Number of solutions to a polynomial within unit disk

Question

Consider the polynomial: $$f(z)=z(z^4+1)$$ I was asked to find all $z$ on the unit circle such that $\Im[ f(z)]=0$, and to find the correspond values for $\Re[f(z)]$ - this I have done.

I then had to sketch $f$ along $e^{2\pi i t}$, which is not hard using previous work: we connect $2\to i\to 0\to 1\to 2i$ and noting that $f(iz)=iz$ all we need to do is then rotate that three times.

We get (plot from Wolfram):

The next part asks to deduce the number of distinct solutions to $f(z)=x$ that lie inside the unit disk, where $x$ is real.

I am confused about how to approach this/interpret the plot to answer the question. I see that we again need $\Im[f(z)]=0$ but I can't see anything else in the previous work that is relevant?

The answer is going to depend on $x$ as well - I thought maybe according to the cases $x=0,|x|<1,1\leq |x|<2, 2\leq |x|$ but even that seems wrong by plugging values into Wolfram.

Answer 1

I suppose that you are expected to use the argument principle. Let $\gamma$ be the curve $$ \gamma: [0, 2 \pi] \to \Bbb C, \gamma(t) = e^{i t} \, . $$ and $a \in \Bbb C$. If $f$ does not take the value $a$ on $|z|=1$ then the number of solutions to $f(z) - a = 0$ in $|z| < 1$ is $$ N = \frac{1}{2\pi i} \int_{\gamma} \frac{f'(z)}{f(z)} \, dz = \frac{1}{2\pi i}\int_{f \circ \gamma} \frac{dw}{w-a} = \text{n}(f \circ \gamma, a) $$ and that is the winding number of the curve $ \Gamma := f \circ \gamma$ with respect to $a$, and $\Gamma$ is exactly what you plotted.

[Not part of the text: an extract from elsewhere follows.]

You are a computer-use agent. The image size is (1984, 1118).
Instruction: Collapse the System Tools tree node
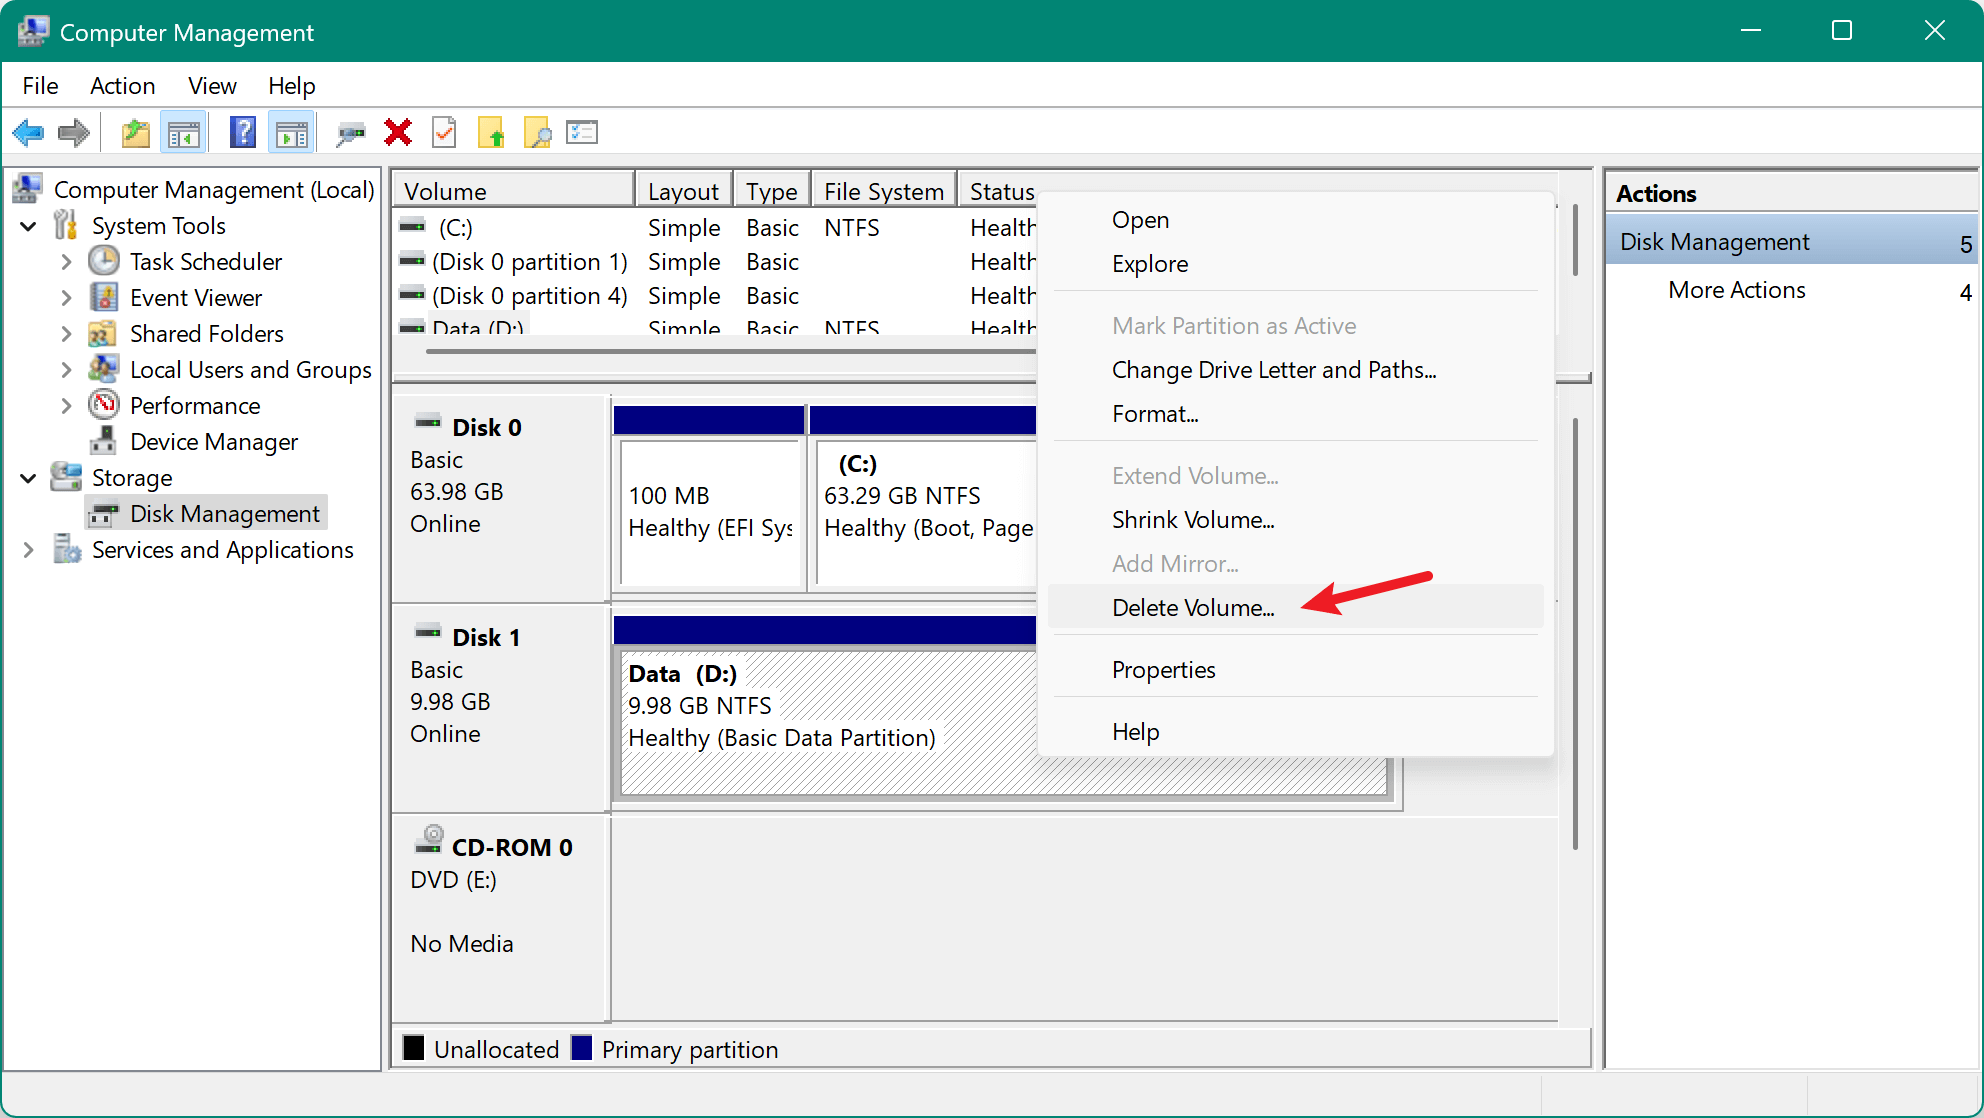29,226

There is a simple method to determine the winding number $\text{n}(\Gamma, a)$ in each connected component of $G := \Bbb C \setminus |\Gamma|$ (see for example Determine the Winding Numbers of the Chinese Unicom Symbol): It is zero in the unbounded component, and it changes by $+1$ or $-1$ when you cross $\Gamma$, depending on the curve direction at the crossing:

From now on let us consider a real number $x \ge 0$ (the case $x \le 0$ is identical because $f(-z) = -f(z)$).

The argument principle gives us the following number of solutions $N_{<}(x)$ of $f(z) = x$ with $|z|<1$:

$$ \begin{array}{l|c|c|c|c|c|c} \mbox{} & x=0 & 0<x<1 & x=1 & 1<x<2 & x=2 & 2<x \\ N_{<}(x) & ? & 3 & ? & 1 & ? & 0 \\ \end{array} $$

The argument principle is not directly applicable in the cases $x=0,1,2$. I don't know what the most elegant way is to treat these special cases. Here is one possible approach:

The number of solutions of $f(z) = x$ with $|z|=1$ can be read from the graph of $\Gamma$ (how often does it pass through $x$), and the total number of solutions must be 5 (the degree of the polynomial). This gives the following values for the number of solutions $N_{<}(x)$, $N_{=}(x)$, $N_{>}(x)$ of $f(z)=x$ with $|z|<1$, $|z|=1$, or $|z|>1$, respectively:

$$ \begin{array}{l|c|c|c|c|c|c} \mbox{} & x=0 & 0<x<1 & x=1 & 1<x<2 & x=2 & 2<x \\ N_{<}(x) & ? & 3 & ? & 1 & ? & 0 \\ N_{=}(x) & 4 & 0 & 2 & 0 & 1 & 0 \\ N_{>}(x) & ? & 2 & ? & 4 & ? & 5 \\ \end{array} $$

$f(z) = 0$ has one solution in the unit circle ($z=0$). The remaining unknowns can be determined using the fact that the zeros of a polynomial depend continuously on the coefficients (here: on $x$). For example, for $x > 2$, $f(z)=x$ has 5 solutions satisfying $|z|>1$, therefore $f(z)=2$ must have at least 5 solutions satisfying $|z| \ge 1$. But we already know that there is exactly one solution with $|z|=1$. A similar reasoning can be applied at $x=1$.

This gives the complete picture:

$$ \begin{array}{l|c|c|c|c|c|c} \mbox{} & x=0 & 0<x<1 & x=1 & 1<x<2 & x=2 & 2<x \\ N_{<}(x) & 1 & 3 & 1 & 1 & 0 & 0 \\ N_{=}(x) & 4 & 0 & 2 & 0 & 1 & 0 \\ N_{>}(x) & 0 & 2 & 2 & 4 & 4 & 5 \\ \end{array} $$